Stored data
==*==

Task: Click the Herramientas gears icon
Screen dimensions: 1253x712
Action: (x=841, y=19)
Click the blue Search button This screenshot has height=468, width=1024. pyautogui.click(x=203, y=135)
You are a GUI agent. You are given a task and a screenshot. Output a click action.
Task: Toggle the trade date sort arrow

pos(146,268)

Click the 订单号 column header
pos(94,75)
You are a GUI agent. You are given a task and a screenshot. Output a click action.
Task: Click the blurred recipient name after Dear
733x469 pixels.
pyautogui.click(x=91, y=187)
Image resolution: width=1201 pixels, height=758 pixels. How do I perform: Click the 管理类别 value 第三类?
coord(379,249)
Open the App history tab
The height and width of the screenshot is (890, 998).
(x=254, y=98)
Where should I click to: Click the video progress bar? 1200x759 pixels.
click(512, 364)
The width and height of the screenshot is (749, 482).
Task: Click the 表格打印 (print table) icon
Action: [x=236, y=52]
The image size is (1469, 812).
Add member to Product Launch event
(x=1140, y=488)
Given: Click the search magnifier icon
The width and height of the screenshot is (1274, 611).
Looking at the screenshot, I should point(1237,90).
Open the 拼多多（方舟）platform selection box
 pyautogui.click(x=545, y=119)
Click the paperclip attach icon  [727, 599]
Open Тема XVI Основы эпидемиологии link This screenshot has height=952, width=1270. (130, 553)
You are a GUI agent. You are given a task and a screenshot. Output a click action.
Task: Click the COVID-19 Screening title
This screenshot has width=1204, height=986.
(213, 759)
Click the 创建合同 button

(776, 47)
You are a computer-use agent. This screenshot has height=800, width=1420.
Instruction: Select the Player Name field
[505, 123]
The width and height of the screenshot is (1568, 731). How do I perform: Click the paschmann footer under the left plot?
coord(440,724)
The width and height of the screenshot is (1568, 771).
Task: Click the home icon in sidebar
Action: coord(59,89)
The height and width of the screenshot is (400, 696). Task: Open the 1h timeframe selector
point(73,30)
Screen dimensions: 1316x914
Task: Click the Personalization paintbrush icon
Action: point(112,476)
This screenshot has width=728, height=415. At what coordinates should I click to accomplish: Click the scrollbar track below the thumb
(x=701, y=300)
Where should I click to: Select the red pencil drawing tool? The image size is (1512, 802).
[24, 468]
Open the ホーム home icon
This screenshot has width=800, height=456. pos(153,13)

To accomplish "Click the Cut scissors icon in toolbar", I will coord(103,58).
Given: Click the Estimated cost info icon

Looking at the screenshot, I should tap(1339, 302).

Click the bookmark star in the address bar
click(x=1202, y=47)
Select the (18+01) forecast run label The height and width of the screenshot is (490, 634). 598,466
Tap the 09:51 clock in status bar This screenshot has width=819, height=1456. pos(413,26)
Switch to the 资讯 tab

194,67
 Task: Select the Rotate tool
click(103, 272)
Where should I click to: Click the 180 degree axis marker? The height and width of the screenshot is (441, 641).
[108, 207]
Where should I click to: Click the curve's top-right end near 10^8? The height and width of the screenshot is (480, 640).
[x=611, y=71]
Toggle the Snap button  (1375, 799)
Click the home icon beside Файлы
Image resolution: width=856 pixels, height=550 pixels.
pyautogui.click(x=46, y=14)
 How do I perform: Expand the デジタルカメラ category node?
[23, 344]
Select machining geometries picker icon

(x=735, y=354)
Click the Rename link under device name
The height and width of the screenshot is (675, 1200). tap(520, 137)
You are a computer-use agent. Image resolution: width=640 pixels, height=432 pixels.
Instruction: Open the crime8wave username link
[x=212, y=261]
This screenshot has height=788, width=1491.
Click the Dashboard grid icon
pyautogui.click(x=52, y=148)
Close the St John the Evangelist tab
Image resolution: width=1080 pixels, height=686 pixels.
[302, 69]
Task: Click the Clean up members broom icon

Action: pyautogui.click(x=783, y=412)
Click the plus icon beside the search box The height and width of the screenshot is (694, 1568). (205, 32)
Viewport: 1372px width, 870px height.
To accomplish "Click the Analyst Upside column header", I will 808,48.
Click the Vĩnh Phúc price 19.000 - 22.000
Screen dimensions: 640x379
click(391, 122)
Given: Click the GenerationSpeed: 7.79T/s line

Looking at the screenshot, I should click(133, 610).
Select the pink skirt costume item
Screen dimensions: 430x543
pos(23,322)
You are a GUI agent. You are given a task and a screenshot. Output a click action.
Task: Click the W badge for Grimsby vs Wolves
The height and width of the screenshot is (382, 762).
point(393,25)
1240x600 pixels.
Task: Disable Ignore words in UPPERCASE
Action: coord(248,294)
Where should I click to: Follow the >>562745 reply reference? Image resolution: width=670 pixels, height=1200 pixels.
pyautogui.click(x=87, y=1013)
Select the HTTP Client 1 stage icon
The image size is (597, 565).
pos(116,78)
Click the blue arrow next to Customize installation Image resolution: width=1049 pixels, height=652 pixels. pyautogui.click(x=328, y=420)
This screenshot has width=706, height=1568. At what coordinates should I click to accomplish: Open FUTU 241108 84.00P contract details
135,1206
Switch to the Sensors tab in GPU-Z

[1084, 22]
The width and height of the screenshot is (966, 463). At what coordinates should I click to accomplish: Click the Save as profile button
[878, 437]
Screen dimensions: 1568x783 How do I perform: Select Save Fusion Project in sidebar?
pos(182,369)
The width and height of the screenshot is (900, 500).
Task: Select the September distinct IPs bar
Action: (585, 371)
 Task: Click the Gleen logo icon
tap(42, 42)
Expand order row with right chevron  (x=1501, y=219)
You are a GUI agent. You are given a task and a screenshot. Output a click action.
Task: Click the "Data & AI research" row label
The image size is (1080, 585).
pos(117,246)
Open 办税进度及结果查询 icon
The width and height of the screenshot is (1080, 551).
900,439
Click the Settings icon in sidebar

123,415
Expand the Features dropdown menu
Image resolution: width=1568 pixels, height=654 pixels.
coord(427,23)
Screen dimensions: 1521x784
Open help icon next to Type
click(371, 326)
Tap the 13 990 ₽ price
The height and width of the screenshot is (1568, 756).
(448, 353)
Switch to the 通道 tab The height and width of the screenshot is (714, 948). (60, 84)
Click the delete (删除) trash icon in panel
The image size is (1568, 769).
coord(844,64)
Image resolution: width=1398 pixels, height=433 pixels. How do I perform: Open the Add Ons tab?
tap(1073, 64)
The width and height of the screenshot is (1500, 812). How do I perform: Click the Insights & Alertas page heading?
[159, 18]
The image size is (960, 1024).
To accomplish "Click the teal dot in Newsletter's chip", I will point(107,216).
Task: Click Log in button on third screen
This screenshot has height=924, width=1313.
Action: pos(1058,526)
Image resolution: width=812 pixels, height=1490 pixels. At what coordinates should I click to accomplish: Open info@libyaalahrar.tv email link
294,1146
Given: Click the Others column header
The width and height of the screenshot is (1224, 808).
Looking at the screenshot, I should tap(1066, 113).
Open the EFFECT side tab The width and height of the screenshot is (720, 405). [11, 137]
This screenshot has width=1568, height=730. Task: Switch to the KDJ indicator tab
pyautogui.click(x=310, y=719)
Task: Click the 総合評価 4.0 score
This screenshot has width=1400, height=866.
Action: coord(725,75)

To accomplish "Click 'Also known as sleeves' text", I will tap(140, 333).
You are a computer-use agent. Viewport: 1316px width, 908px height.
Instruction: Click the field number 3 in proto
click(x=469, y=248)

==*==

* [Your goal] Return exactly the lines of the data, and only those, from the line with "Task: Click Log in button on third screen" through the last line, inclusive.

* [Solved problem]
Task: Click Log in button on third screen
This screenshot has height=924, width=1313.
Action: pos(1058,526)
Image resolution: width=812 pixels, height=1490 pixels. At what coordinates should I click to accomplish: Open info@libyaalahrar.tv email link
294,1146
Given: Click the Others column header
The width and height of the screenshot is (1224, 808).
Looking at the screenshot, I should tap(1066, 113).
Open the EFFECT side tab The width and height of the screenshot is (720, 405). [11, 137]
This screenshot has width=1568, height=730. Task: Switch to the KDJ indicator tab
pyautogui.click(x=310, y=719)
Task: Click the 総合評価 4.0 score
This screenshot has width=1400, height=866.
Action: coord(725,75)

To accomplish "Click 'Also known as sleeves' text", I will tap(140, 333).
You are a computer-use agent. Viewport: 1316px width, 908px height.
Instruction: Click the field number 3 in proto
click(x=469, y=248)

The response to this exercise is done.